Work to complete >>
• 1. In the text on CO2 and warming, how much did the IPCC estimate a doubling of CO2 would raise global temperatures before feedbacks?
• 2. Pick up the text on CO2 and warming after its last sentence and keep writing in the same voice.

If we take the pre-industrial Co2 level as about 270ppm, the current CO2 level as 385ppm, and the 2100 Co2 level as 860 ppm, this means that we are about 43% through a first doubling of Co2 since pre-industrial times, and by 2100 we will have seen a full doubling (to 540ppm) plus about 60% of the way to a second doubling.  For simplicity, then, we can say Romm expects 1.6 doublings of Co2 by 2100 as compared to pre-industrial times.

So, how much temperature increase should we see with a doubling of CO2?  One might think this to be an incredibly controversial figure at the heart of the whole matter.  But not totally.  We can break the problem of temperature sensitivity to Co2 levels into two pieces – the expected first order impact, ahead of feedbacks, and then the result after second order effects and feedbacks.

What do we mean by first and second order effects?  Well, imagine a golf ball in the bottom of a bowl.  If we tap the ball, the first order effect is that it will head off at a constant velocity in the direction we tapped it.  The second order effects are the gravity and friction and the shape of the bowl, which will cause the ball to reverse directions, roll back through the middle, etc., causing it to oscillate around until it eventually loses speed to friction and settles to rest approximately back in the middle of the bowl where it started.

It turns out the the first order effects of CO2 on world temperatures are relatively uncontroversial.  The IPCC estimated that, before feedbacks, a doubling of CO2 would increase global temperatures by about 1.2C  (2.2F).   Alarmists and skeptics alike generally (but not universally) accept this number or one relatively close to it.

Applied to our increase from 270ppm pre-industrial to 860 ppm in 2100, which we said was about 1.6 doublings, this would imply a first order temperature increase of 3.5F from pre-industrial times to 2100  (actually, it would be a tad more than this, as I am interpolating a logarithmic function linearly, but it has no significant impact on our conclusions, and might increase the 3.5F estimate by a few tenths.)  Again, recognize that this math and this outcome are fairly uncontroversial.

So the question is, how do we get from 3.5F to 15F?  The answer, of course, is the second order effects or feedbacks.  And this, just so we are all clear, IS controversial.

Extracted records >>
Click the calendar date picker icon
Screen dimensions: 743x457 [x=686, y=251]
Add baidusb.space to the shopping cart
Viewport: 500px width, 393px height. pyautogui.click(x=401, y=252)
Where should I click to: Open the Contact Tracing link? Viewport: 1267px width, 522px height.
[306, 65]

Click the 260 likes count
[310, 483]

---

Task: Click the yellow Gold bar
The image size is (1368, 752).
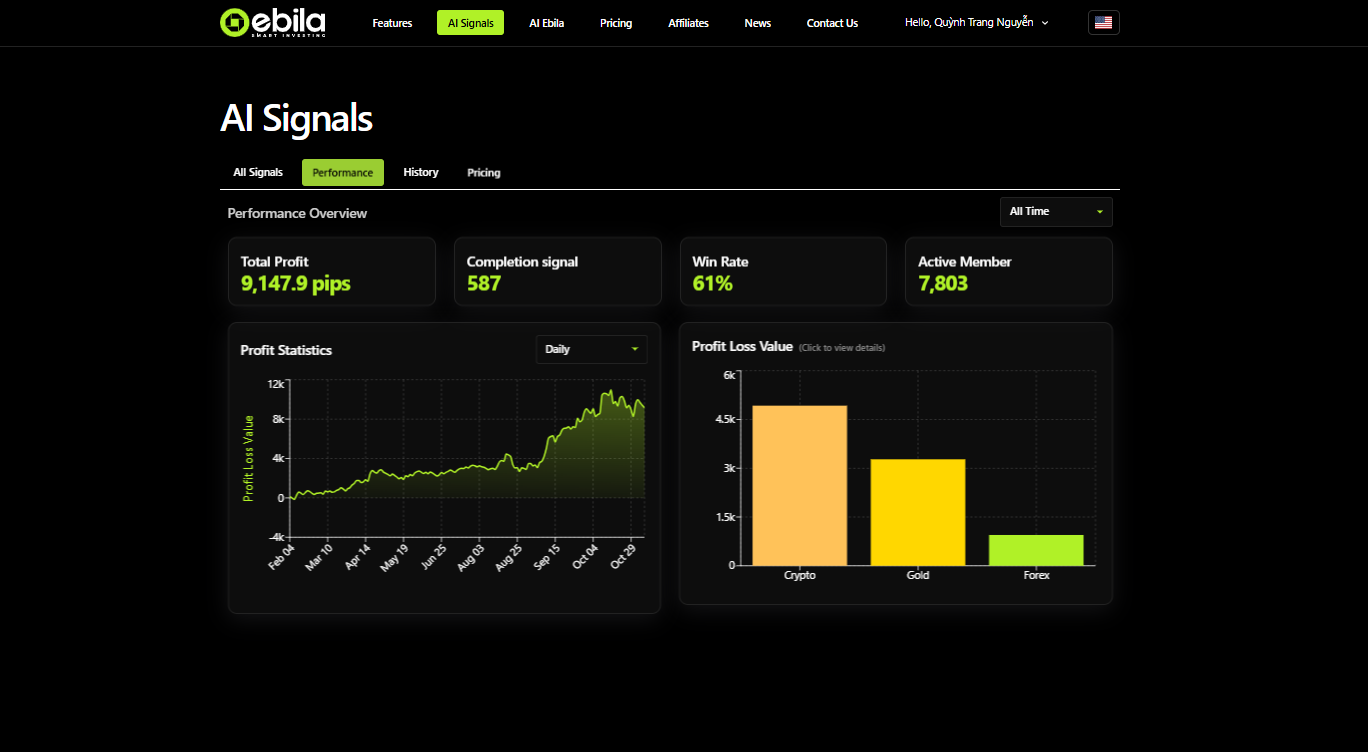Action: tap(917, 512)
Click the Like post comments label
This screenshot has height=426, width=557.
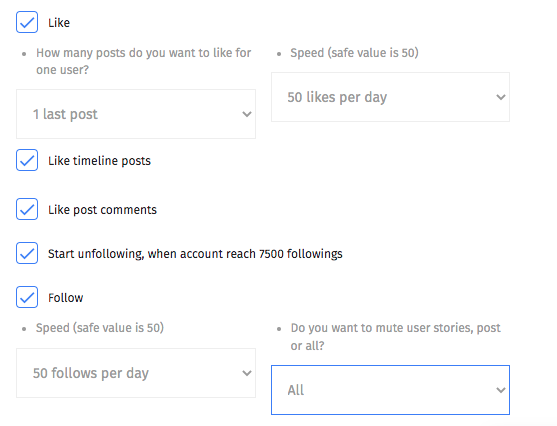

Answers to the tasks >>
• 1. About 1.2C (2.2F).

• 2.
A quick primer on feedback.  We talk of it being a secondary effect, but in fact it is a recursive process, such that there is a secondary, and a tertiary, etc. effects.

Lets imagine that there is a positive feedback that in the secondary effect increases an initial disturbance by 50%.  This means that a force F now becomes F + 50%F.  But the feedback also operates on the additional 50%F, such that the force is F+50%F+50%*50%F…. Etc, etc.  in an infinite series.  Fortunately, this series can be reduced such that the toal Gain =1/(1-f), where f is the feedback percentage in the first iteration. Note that f can and often is negative, such that the gain is actually less than 1.  This means that the net feedbacks at work damp or reduce the initial input, like the bowl in our example that kept returning our ball to the center.

Well, we don’t actually know the feedback fraction Romm is assuming, but we can derive it.  We know his gain must be 4.3 — in other words, he is saying that an initial impact of CO2 of 3.5F is multiplied 4.3x to a final net impact of 15.  So if the gain is 4.3, the feedback fraction f must be about 77%.

Does this make any sense?  My contention is that it does not.  A 77% first order feedback for a complex system is extraordinarily high  — not unprecedented, because nuclear fission is higher — but high enough that it defies nearly every intuition I have about dynamic systems.  On this assumption rests literally the whole debate.  It is simply amazing to me how little good work has been done on this question.  The government is paying people millions of dollars to find out if global warming increases acne or hurts the sex life of toads, while this key question goes unanswered.  (Here is Roy Spencer discussing why he thinks feedbacks have been overestimated to date, and a bit on feedback from Richard Lindzen).

But for those of you looking to get some sense of whether a 15F forecast makes sense, here are a couple of reality checks.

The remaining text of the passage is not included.